THE TASK – Starting at the line that contains "You are a computer-use", retype each line to the end of the listing below. Include both ends, but not the pictures.
↓↓↓
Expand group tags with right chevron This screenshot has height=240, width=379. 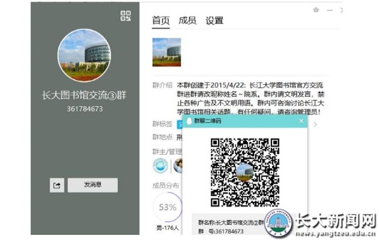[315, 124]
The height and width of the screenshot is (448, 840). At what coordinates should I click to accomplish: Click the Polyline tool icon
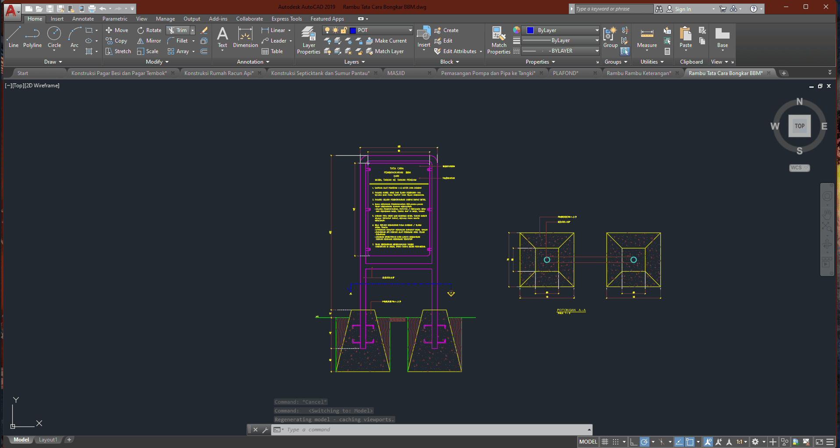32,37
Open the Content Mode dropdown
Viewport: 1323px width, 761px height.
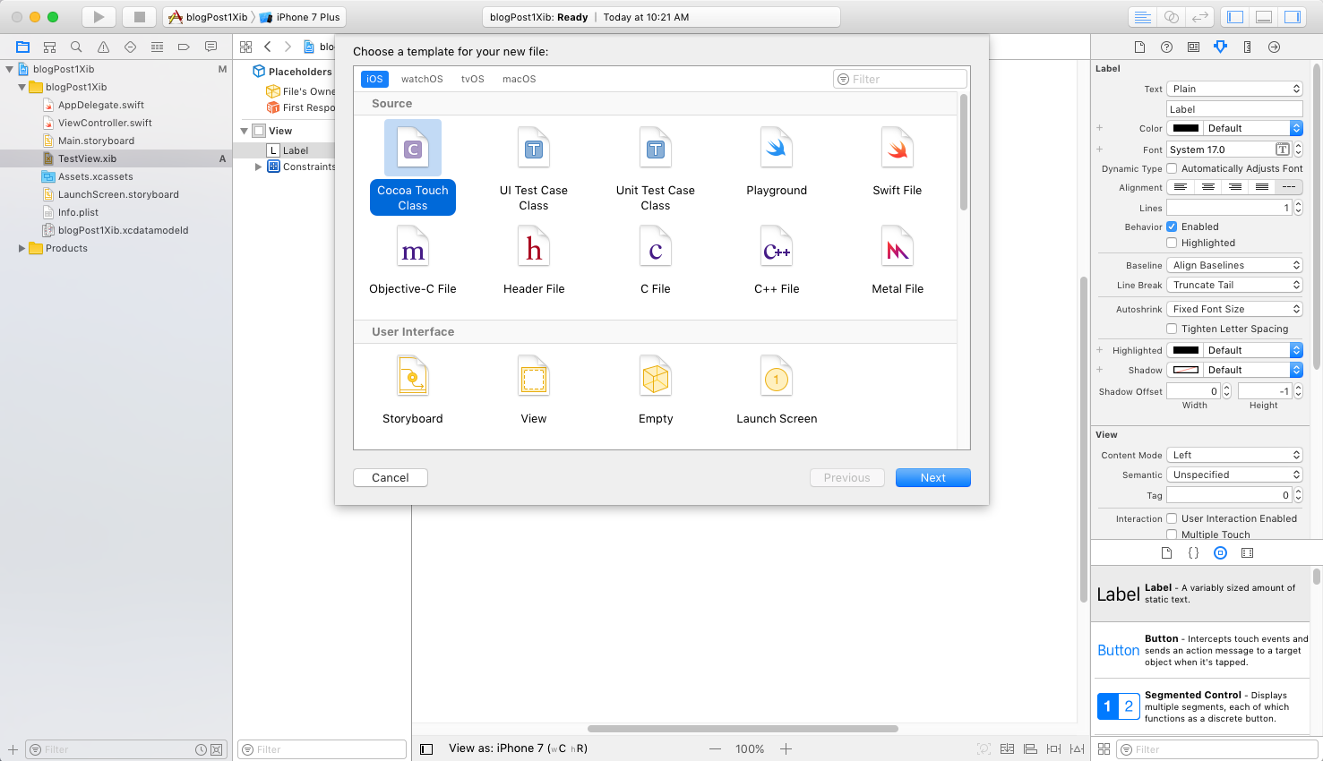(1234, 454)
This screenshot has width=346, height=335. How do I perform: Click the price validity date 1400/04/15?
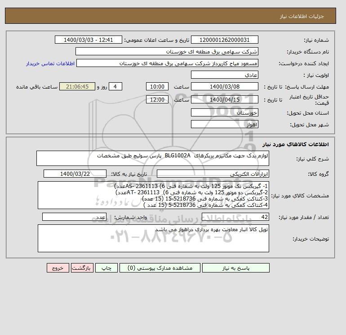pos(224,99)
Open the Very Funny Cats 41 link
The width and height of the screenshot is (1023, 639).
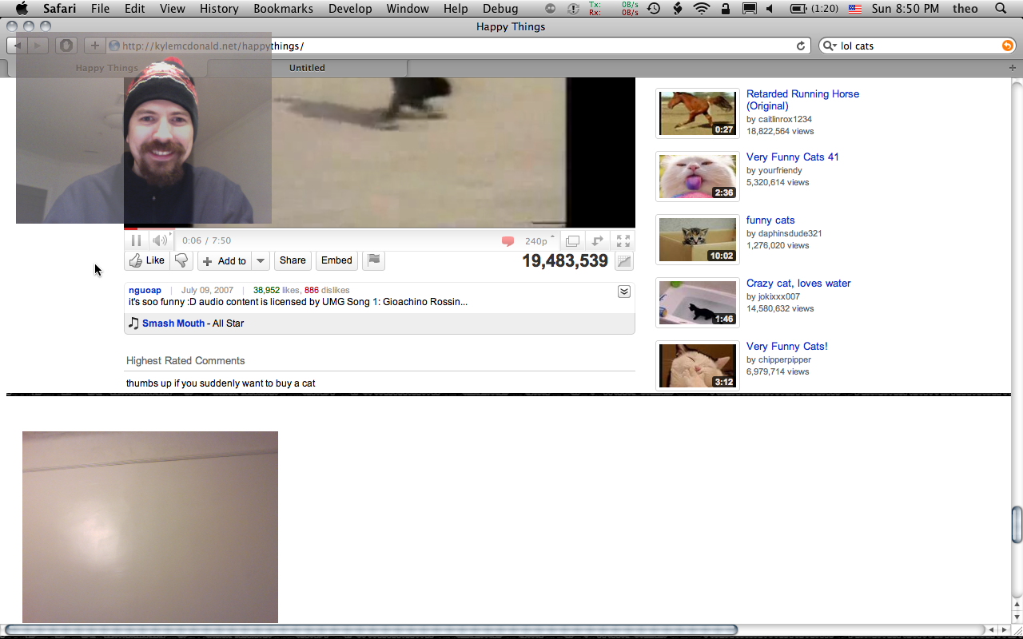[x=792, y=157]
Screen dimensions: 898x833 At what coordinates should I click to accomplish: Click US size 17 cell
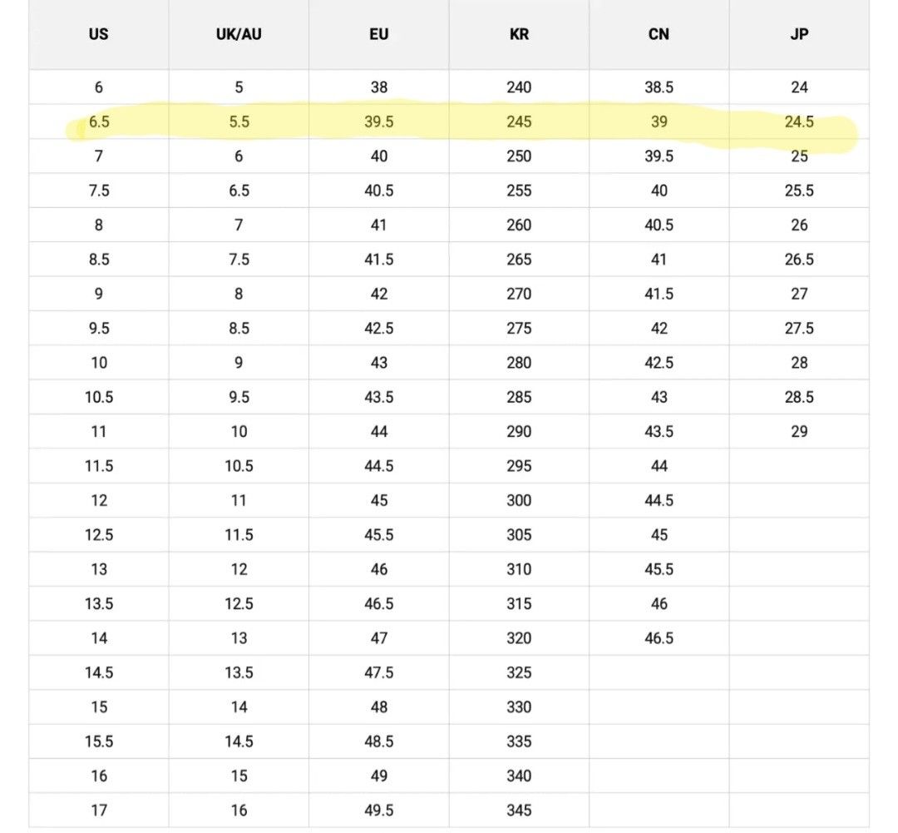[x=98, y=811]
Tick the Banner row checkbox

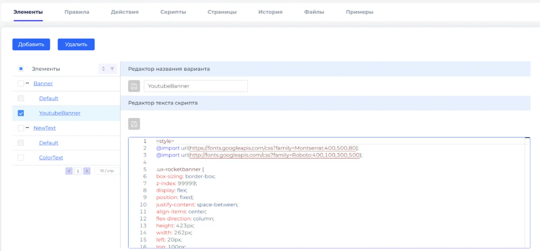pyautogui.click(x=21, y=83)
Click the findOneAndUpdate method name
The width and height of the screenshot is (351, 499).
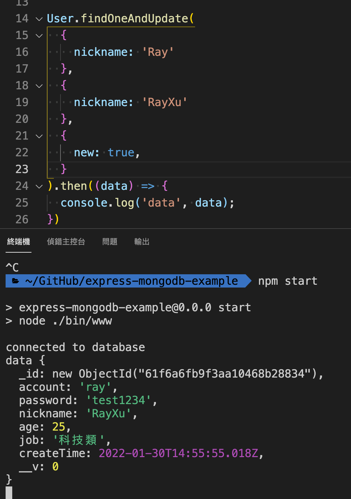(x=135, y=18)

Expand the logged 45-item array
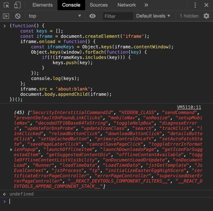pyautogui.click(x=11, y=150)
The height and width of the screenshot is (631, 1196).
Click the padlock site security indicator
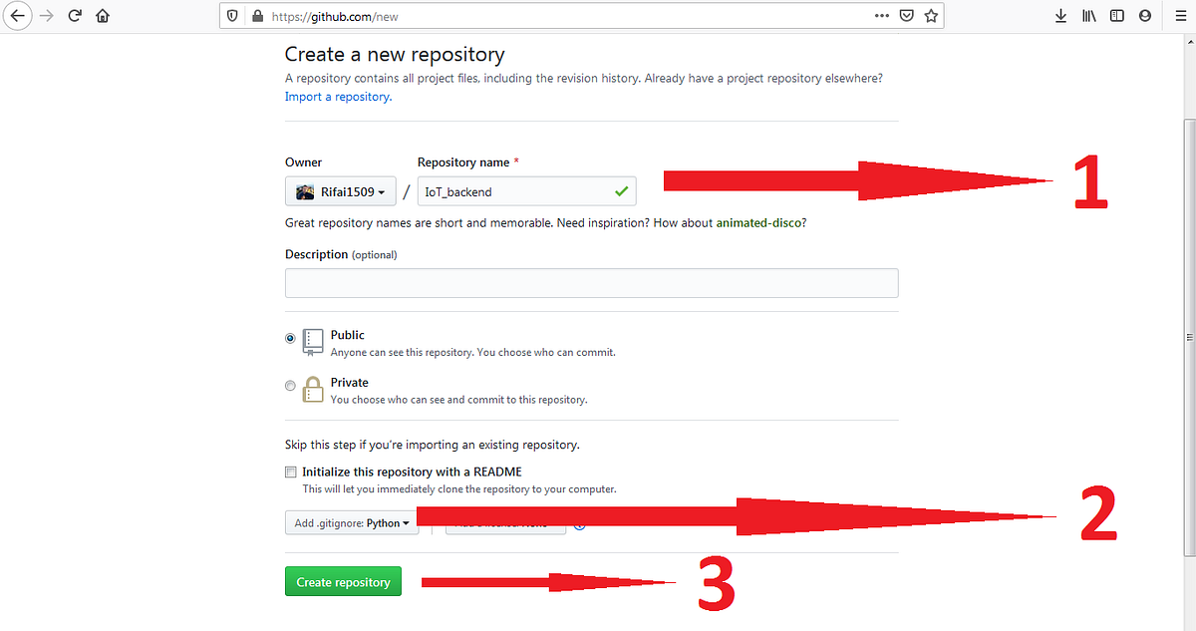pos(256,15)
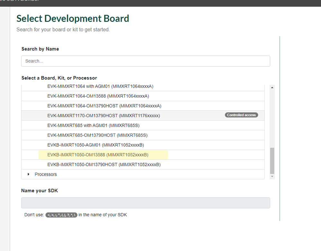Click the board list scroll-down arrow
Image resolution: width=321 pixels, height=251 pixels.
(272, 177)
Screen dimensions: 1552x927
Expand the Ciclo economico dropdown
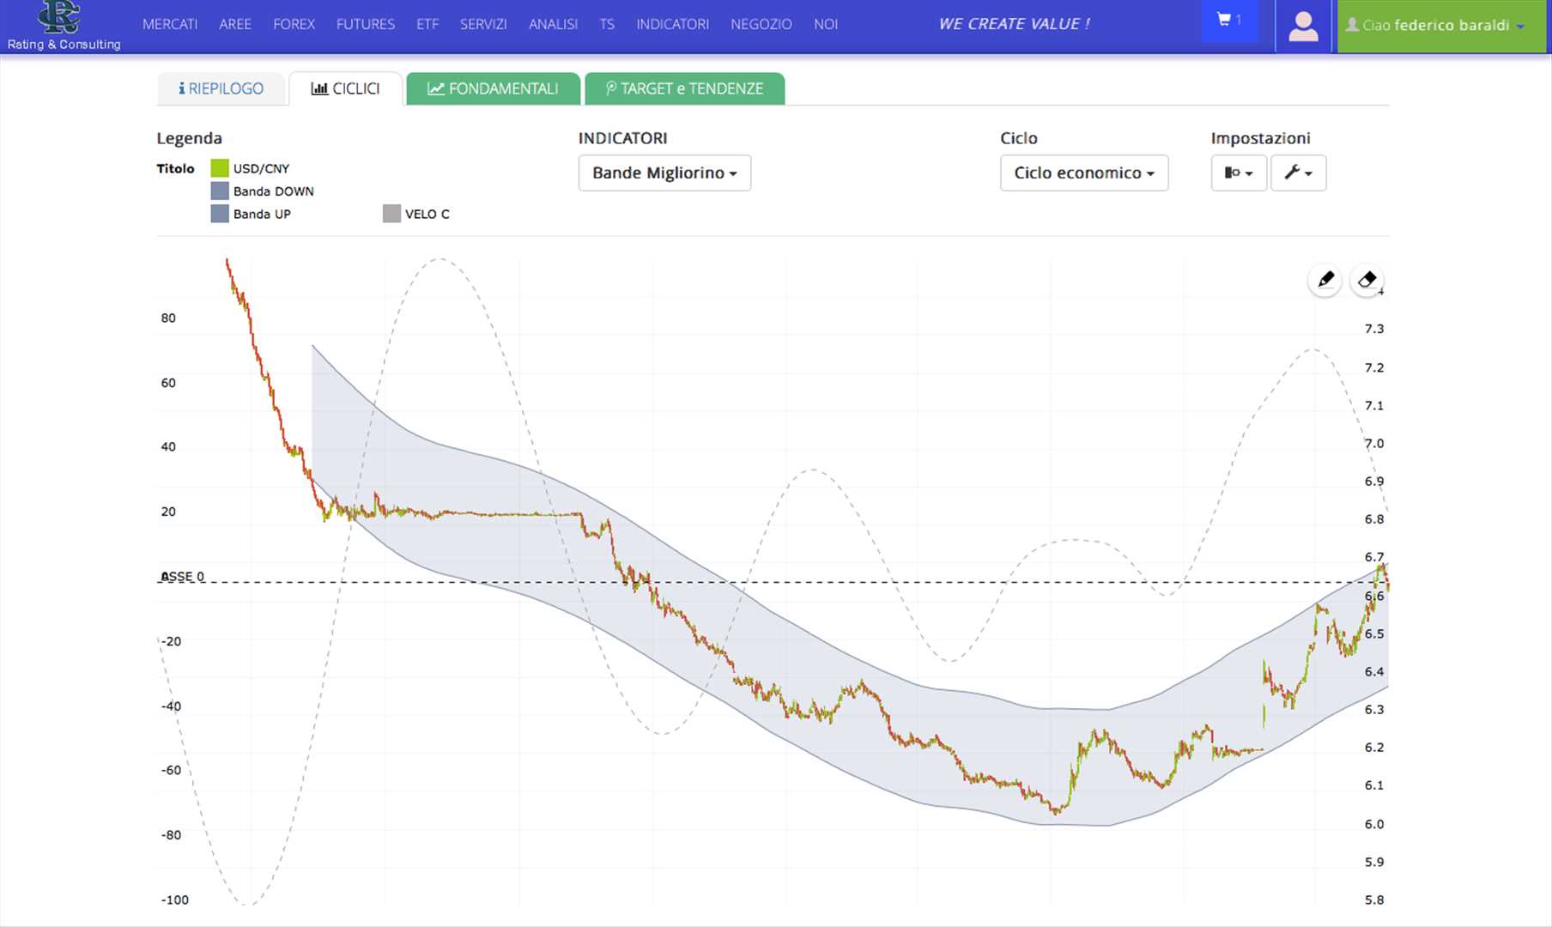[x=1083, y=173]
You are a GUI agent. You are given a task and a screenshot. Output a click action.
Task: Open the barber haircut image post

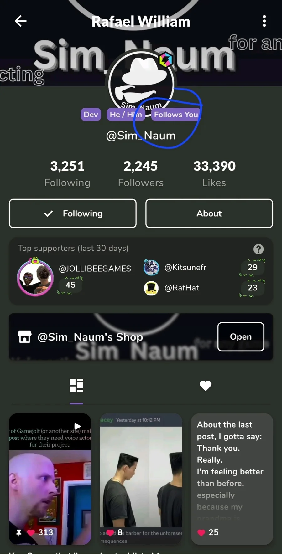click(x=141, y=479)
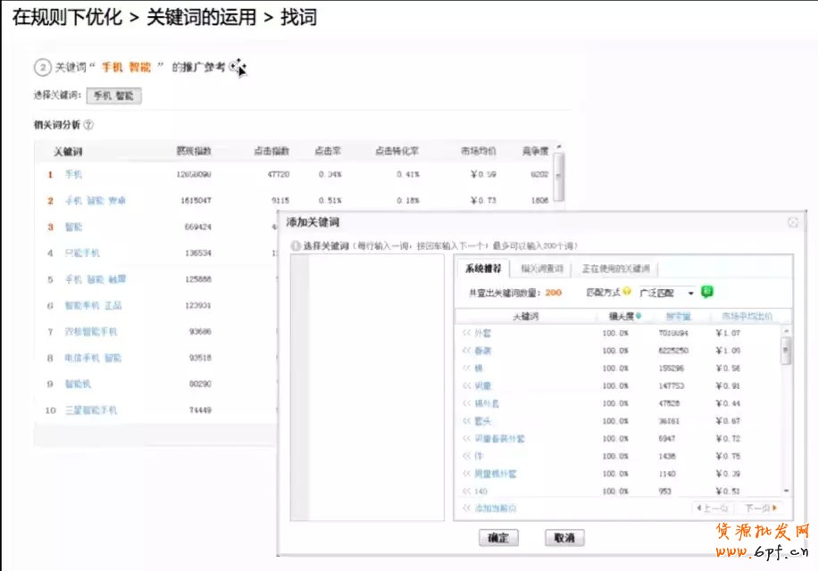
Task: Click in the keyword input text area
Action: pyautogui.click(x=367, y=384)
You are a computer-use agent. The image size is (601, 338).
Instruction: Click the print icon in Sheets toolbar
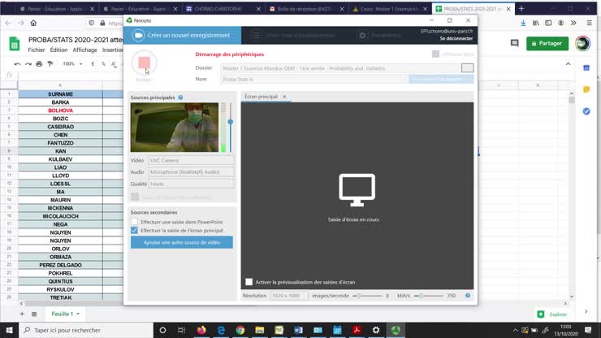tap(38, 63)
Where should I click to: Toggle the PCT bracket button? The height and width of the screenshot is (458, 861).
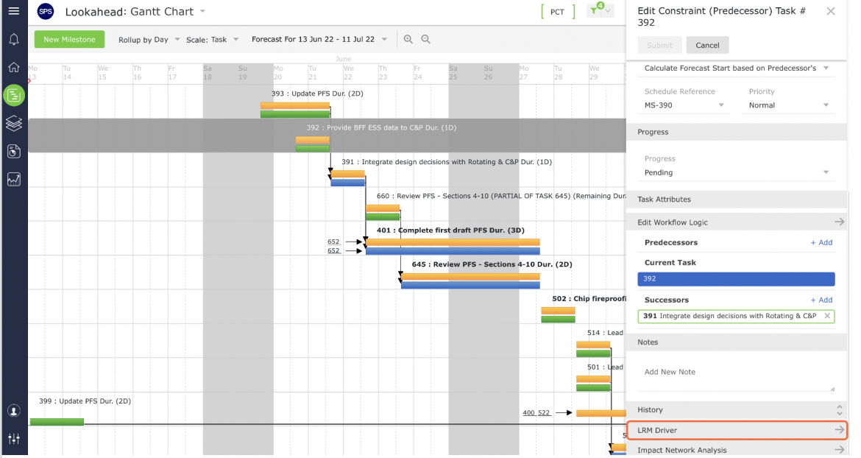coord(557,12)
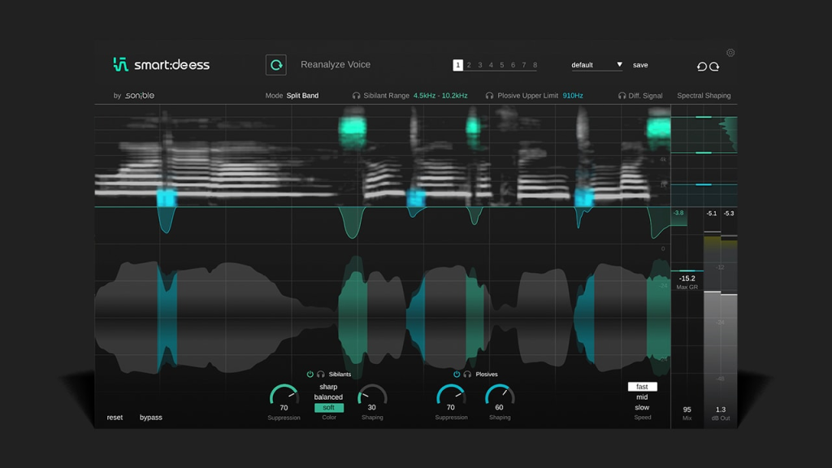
↑↑↑
WRITTEN RESPONSE –
You are a computer-use agent. The image size is (601, 338).
Instruction: Click the print icon in Sheets toolbar
tap(38, 63)
Where should I click to: Toggle the PCT bracket button? The height and width of the screenshot is (458, 861).
coord(557,12)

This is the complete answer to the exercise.